И так он это проговорил, что я тут же понял — стоит человек этот на Страже Жизни Нашей, и надо с ним быть поосторожней. А к этому времени мы и вина выпили изрядно, и хоть чувство опасности у меня возникло, и было упреждение в душе,— не удержался и понесло меня...
— Да у вас,— говорю я,— звезды самого тонкого и мистического человека обличают. Только не с той стороны медали вы к жизни себя обратили, у всякой медали ведь две стороны. Вот вы себе и другим на горло в этом смысле и наступаете...
И чувствую, сильно он меня не полюбил. С того дня,
А я эти дела хорошо чувствую. И сны у меня на эту тему были. Тревожащие пошли видения, предупреждающие.

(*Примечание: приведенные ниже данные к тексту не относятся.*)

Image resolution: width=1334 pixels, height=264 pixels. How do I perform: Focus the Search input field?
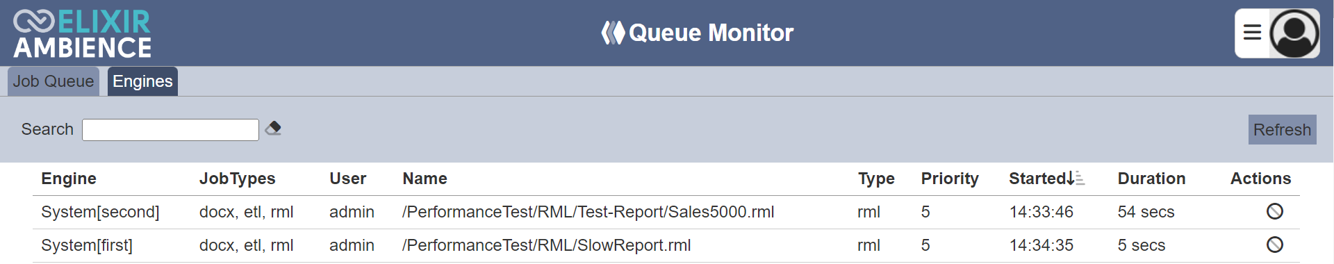[x=170, y=130]
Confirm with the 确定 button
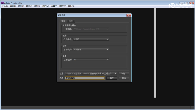This screenshot has height=110, width=195. click(112, 78)
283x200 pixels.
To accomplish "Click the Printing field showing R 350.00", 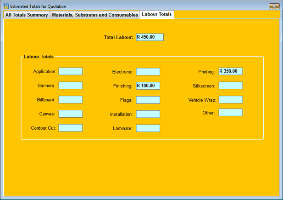I will (x=231, y=72).
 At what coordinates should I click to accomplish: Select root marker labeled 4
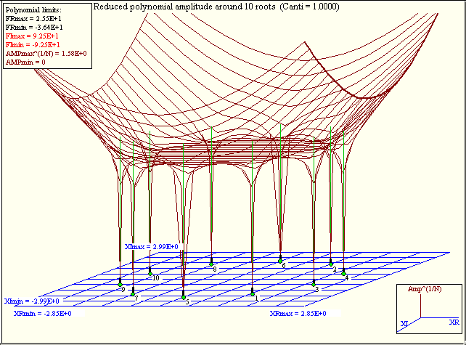(x=343, y=273)
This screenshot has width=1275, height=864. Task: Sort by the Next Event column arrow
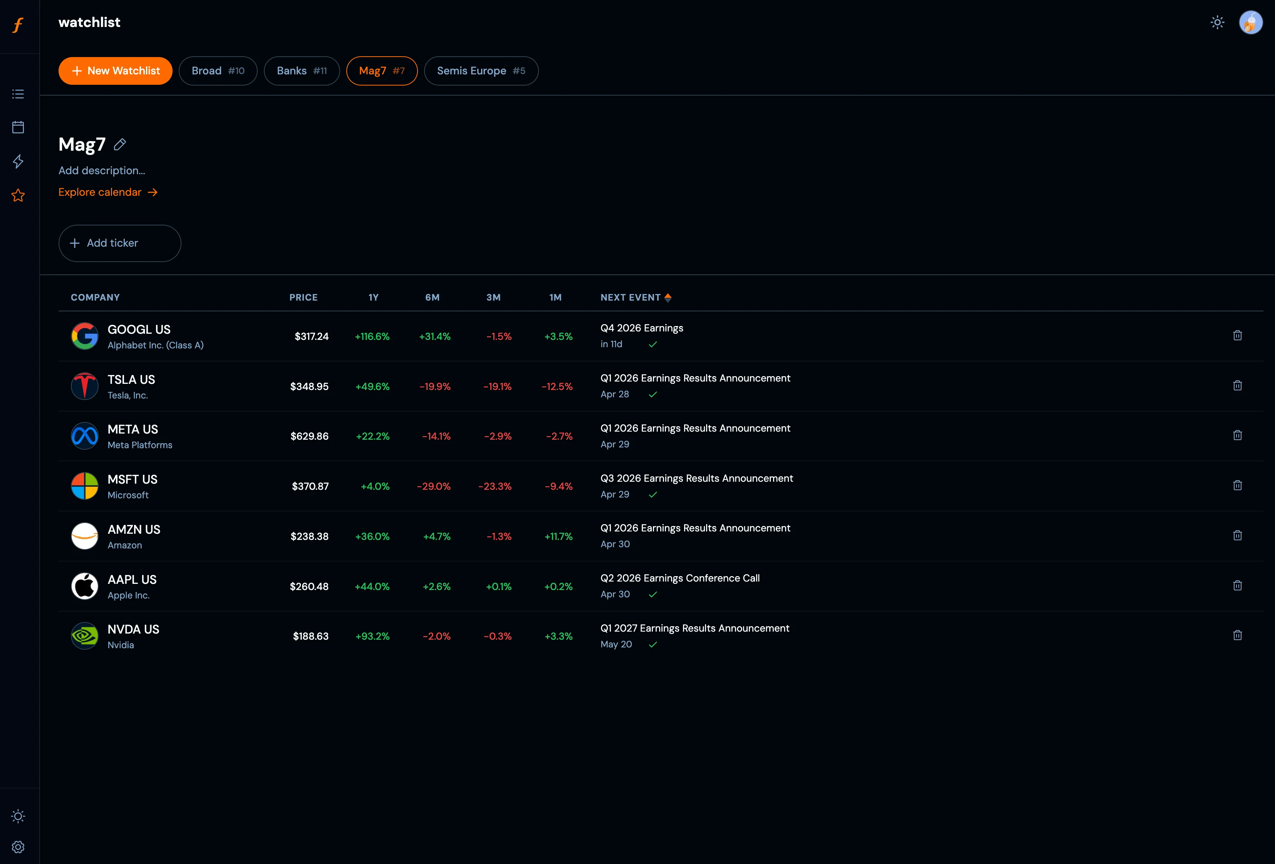(x=668, y=298)
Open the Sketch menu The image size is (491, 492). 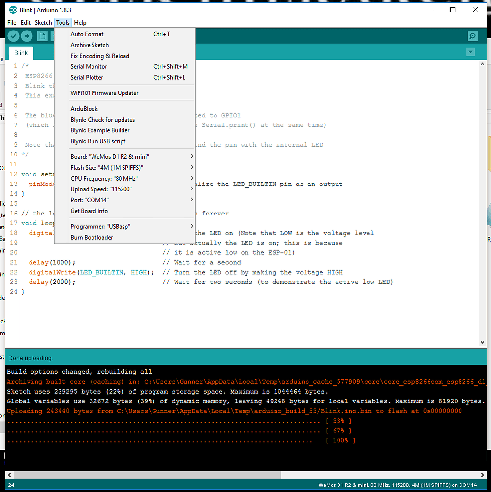click(x=43, y=22)
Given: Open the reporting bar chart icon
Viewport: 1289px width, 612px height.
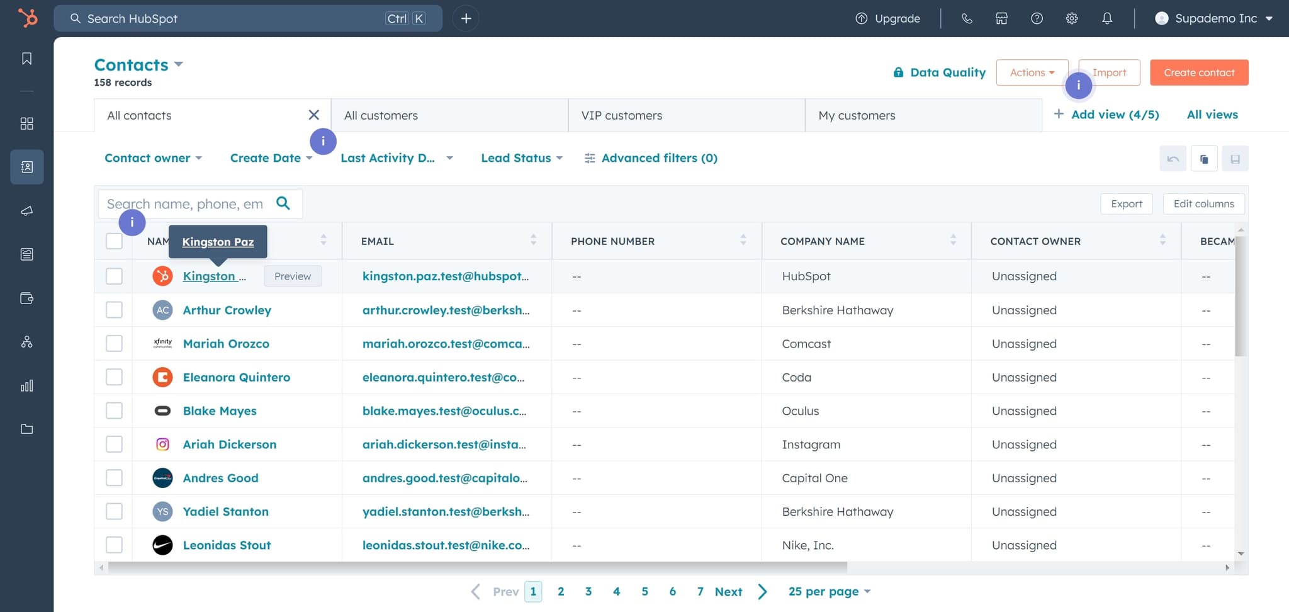Looking at the screenshot, I should pyautogui.click(x=26, y=385).
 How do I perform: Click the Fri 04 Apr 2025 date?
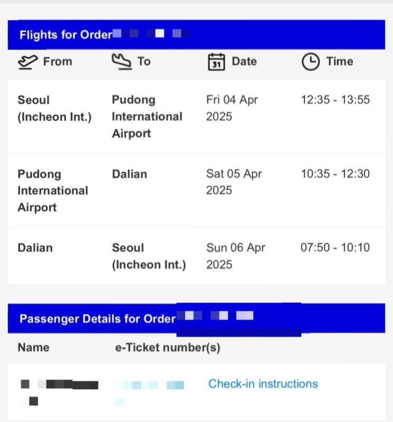pos(232,108)
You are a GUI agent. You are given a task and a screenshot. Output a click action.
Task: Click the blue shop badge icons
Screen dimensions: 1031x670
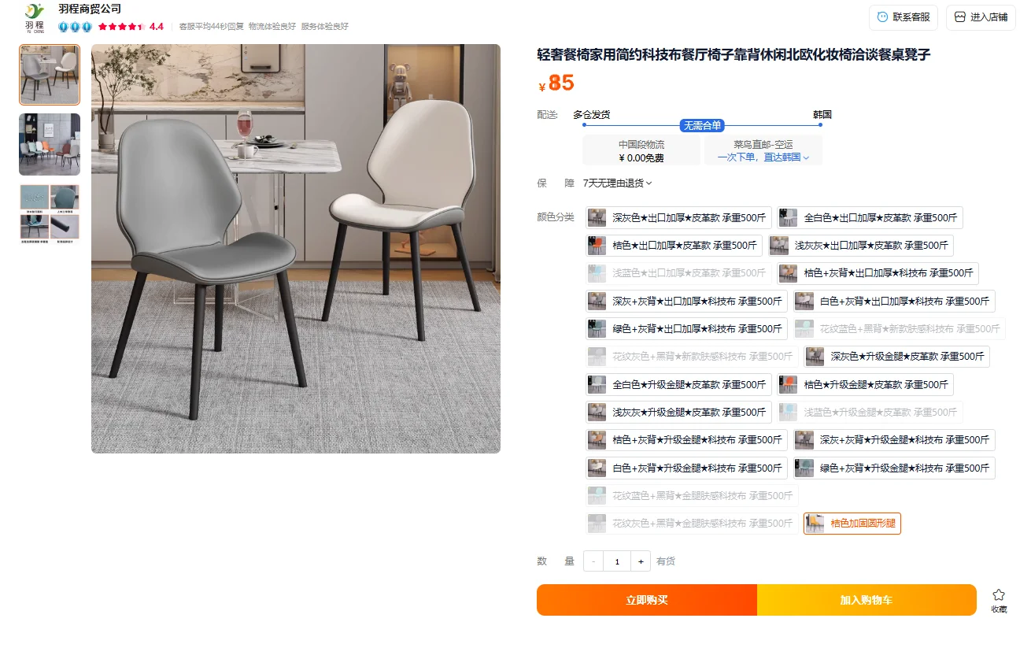click(76, 27)
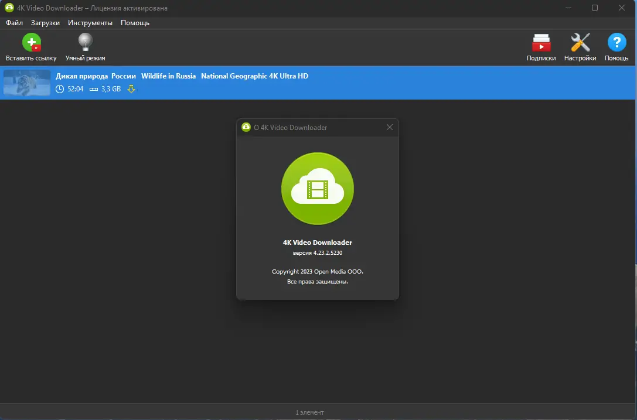Image resolution: width=637 pixels, height=420 pixels.
Task: Open the Файл menu
Action: (14, 22)
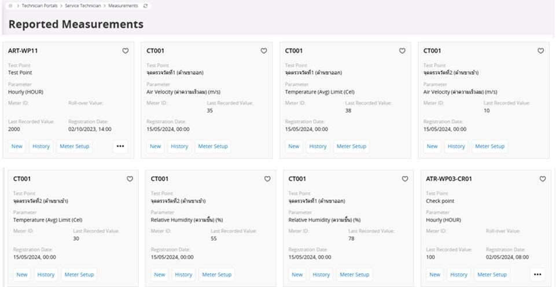Open Meter Setup on Air Velocity card valued 10

coord(490,146)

Сон со знакомством был неприятным в особенности. Вижу я такую картину, как будто представляет меня его Отец каким-то иностранцам, французам по всему, знакомит. И так елозит возле лживо. Я называю свое имя и фамилию, очень отчетливо произношу. В ответ мне француз руку сует и бормочет, мол, очень приятно...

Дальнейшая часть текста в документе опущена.